I think both approaches are rooted in the concept that we need to be bigger in order to achieve market success. Okay, I know “boutique” doesn’t sound like bigger, but if you consider that the big fish in a little pond is a BIG fish to others in that pond, the point could be made that the successful “boutique” feeder is “big” from – in the words of Obi Wan Kenobi – a certain point of view.
Finding our niche is always a challenge – especially when we look around a see a successful model and attempt to duplicate it. That duplication becomes a trend. It builds momentum for a specific business model that may, or may not, be the pathway for our own success. Frequently it is not.
Maybe the trend that currently dominates the cattle industry from top-to-bottom is the desire to be a part of some type of alignment – or, alliance if you prefer – that creates market clout. It might be an agreement with a retailer that requires the use of specific genetics in order to qualify. I’m not certain such models are best for the industry, but they certainly increase the demand for nitrogen-filled tanks full of the genetic material from a handful of bulls.

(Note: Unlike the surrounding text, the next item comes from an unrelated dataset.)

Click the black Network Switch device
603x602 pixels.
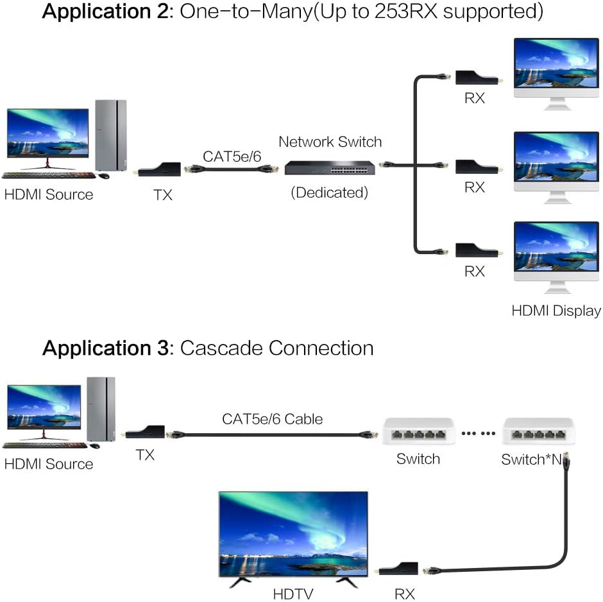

Latching onto the coattails of the pioneers settled much of the country, but the pathway got a bit ugly at times. Pioneers – entrepreneurs – are the ones who blaze pathways into the unknown, leaving a trail of bleached skulls and broken dreams. I’m not saying that is necessarily a bad thing, but sometimes that “business model” is at such a steep cost that the only winners are the ones driving the bone wagons and picking up the remains.
What are we going to be when we grow up? Some of us spend our entire lives trying to figure that one out. Do you ever envy those rare individuals who know from a very early age exactly what they want to do when they “grow up” and live in single-minded pursuit of that dream? I suspect there are far more of us who spend our lives searching for that magic formula to success. It results in branching pathways and lots of do-overs.
When you get to the end of the day, it is likely the best that can be said is that we are all chasing some ephemeral beast that we call success, which seems to slip into a cloak of invisibility just about the time we think we have it cornered. To me, that is the current trend in the industry – but, it isn’t really current is it? We’ve all been chasing that slippery monster and he keeps changing shapes.
Could it be that the answer lies in figuring out new ways to work together? We keep telling ourselves we need to be part of something bigger, yet we have such an independent streak wired into our DNA that we find true cooperative efforts to be difficult. It always comes back to self-interest; we fear others will take advantage of us and that fear drives us apart.
For years, our consumers have been asking that we get our act together. I believe it is happening in many different ways. The key will be in realizing that our fit is unique – you can’t put two puzzle pieces in the same slot. When we figure out what we do best, we can decide where we fit in the overall picture.